Pick out every line in the records below that contains the word "Open", and copy each one in full.

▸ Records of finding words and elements
--- Begin ---

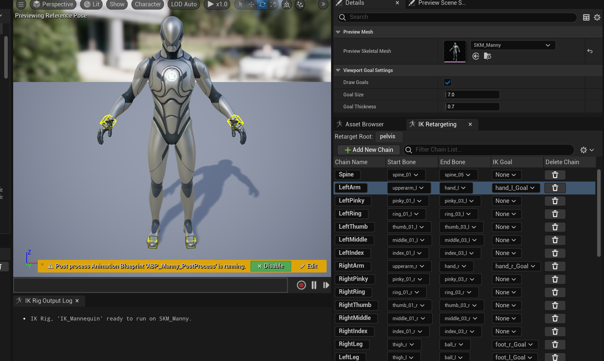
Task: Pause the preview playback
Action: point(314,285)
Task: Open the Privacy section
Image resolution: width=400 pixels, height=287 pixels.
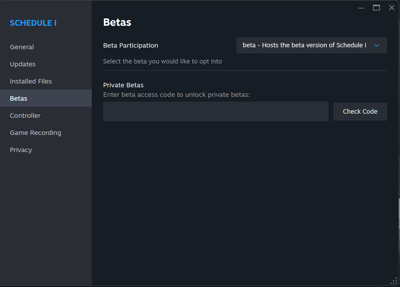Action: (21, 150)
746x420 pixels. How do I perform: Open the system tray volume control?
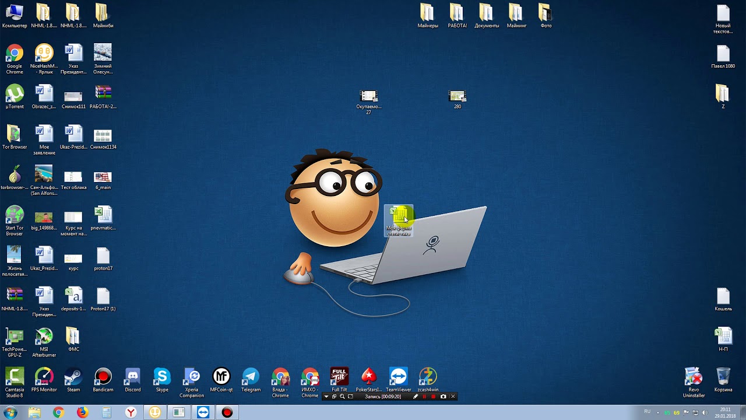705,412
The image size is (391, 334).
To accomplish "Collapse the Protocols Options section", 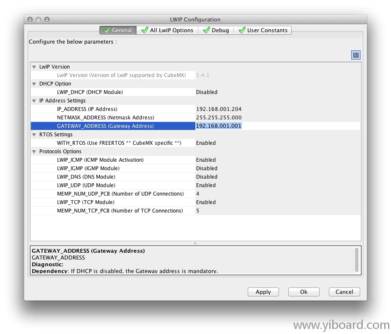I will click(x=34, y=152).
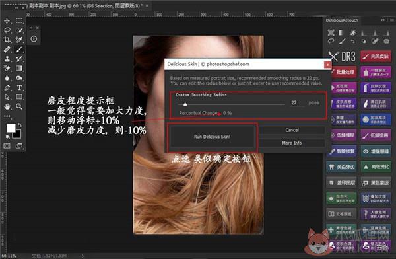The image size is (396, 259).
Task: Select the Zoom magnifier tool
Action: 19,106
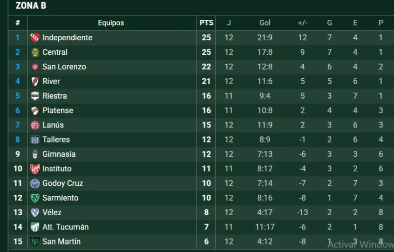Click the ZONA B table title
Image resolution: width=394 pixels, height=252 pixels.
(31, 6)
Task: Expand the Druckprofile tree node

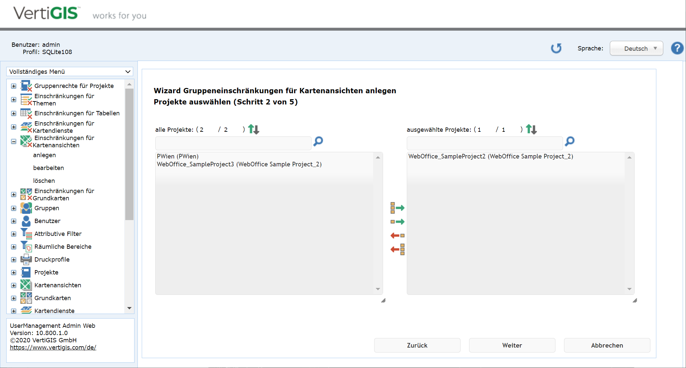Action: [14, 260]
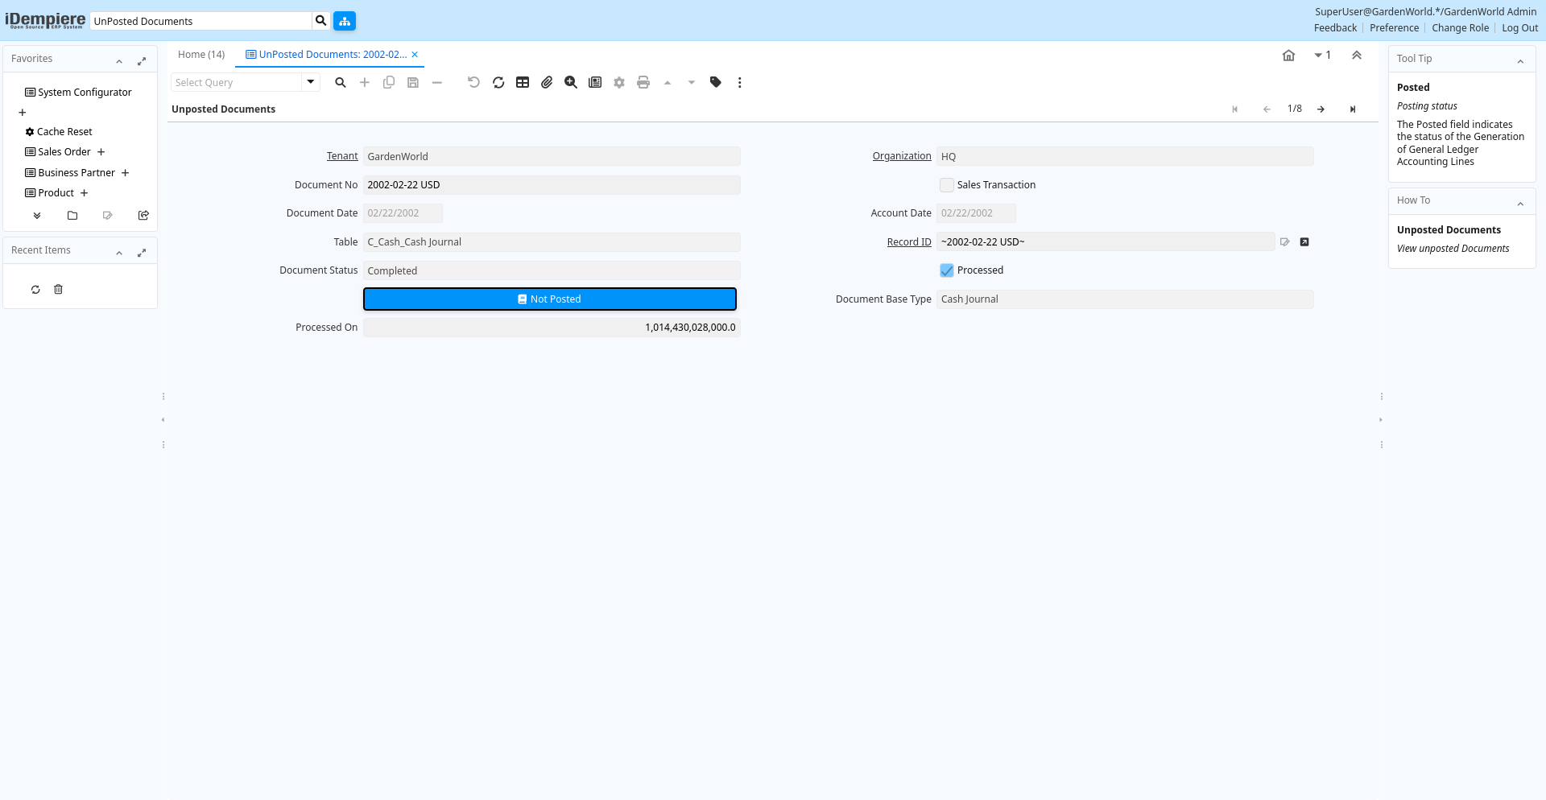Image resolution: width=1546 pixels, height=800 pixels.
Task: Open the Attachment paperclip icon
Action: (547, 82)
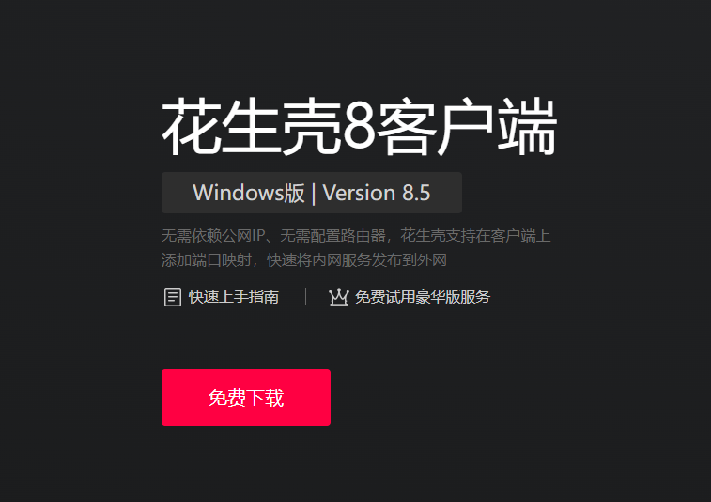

--- End ---

▸ Answer to this problem
Task: Open the Privacy section
746x420 pixels. How do I perform: Open the system tray volume control?
Task: Open the Attachment paperclip icon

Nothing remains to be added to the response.